BEGIN Material for this task

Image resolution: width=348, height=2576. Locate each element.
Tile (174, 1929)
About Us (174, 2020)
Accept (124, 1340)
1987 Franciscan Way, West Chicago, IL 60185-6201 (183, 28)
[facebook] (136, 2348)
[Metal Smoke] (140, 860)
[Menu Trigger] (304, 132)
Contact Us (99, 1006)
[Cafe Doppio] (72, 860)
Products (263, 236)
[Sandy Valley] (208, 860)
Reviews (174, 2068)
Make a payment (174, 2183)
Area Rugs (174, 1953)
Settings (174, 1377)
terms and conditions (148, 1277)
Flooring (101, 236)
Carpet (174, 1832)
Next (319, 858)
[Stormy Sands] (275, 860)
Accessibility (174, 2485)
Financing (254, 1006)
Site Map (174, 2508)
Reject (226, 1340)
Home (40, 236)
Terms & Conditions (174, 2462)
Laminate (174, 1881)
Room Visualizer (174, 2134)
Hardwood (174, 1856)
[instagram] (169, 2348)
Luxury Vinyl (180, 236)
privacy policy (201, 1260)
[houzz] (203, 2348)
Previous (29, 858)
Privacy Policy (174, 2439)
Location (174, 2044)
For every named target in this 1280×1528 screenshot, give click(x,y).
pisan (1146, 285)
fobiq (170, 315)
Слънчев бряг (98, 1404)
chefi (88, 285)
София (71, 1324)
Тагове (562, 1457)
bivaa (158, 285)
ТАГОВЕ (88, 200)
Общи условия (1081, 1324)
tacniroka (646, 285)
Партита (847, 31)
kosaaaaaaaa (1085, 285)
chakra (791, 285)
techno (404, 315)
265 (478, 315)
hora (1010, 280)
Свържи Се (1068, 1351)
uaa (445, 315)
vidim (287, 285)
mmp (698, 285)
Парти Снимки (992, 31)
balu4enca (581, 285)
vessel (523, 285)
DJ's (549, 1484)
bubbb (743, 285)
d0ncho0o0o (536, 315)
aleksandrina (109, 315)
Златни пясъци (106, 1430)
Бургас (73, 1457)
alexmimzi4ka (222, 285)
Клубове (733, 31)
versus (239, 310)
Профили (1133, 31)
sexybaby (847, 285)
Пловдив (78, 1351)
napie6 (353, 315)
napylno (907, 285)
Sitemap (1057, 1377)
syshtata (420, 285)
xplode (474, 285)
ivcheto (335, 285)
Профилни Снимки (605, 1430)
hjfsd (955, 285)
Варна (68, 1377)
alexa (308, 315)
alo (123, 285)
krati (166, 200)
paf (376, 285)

END Material for this task

Above are the lines; repeat exactly the ones from the line containing "Contact Us (99, 1006)" down to the line containing "hora (1010, 280)", both inclusive.

Contact Us (99, 1006)
[Cafe Doppio] (72, 860)
Products (263, 236)
[Sandy Valley] (208, 860)
Reviews (174, 2068)
Make a payment (174, 2183)
Area Rugs (174, 1953)
Settings (174, 1377)
terms and conditions (148, 1277)
Flooring (101, 236)
Carpet (174, 1832)
Next (319, 858)
[Stormy Sands] (275, 860)
Accessibility (174, 2485)
Financing (254, 1006)
Site Map (174, 2508)
Reject (226, 1340)
Home (40, 236)
Terms & Conditions (174, 2462)
Laminate (174, 1881)
Room Visualizer (174, 2134)
Hardwood (174, 1856)
[instagram] (169, 2348)
Luxury Vinyl (180, 236)
privacy policy (201, 1260)
[houzz] (203, 2348)
Previous (29, 858)
Privacy Policy (174, 2439)
Location (174, 2044)
For every named target in this 1280×1528 screenshot, give click(x,y).
pisan (1146, 285)
fobiq (170, 315)
Слънчев бряг (98, 1404)
chefi (88, 285)
София (71, 1324)
Тагове (562, 1457)
bivaa (158, 285)
ТАГОВЕ (88, 200)
Общи условия (1081, 1324)
tacniroka (646, 285)
Партита (847, 31)
kosaaaaaaaa (1085, 285)
chakra (791, 285)
techno (404, 315)
265 (478, 315)
hora (1010, 280)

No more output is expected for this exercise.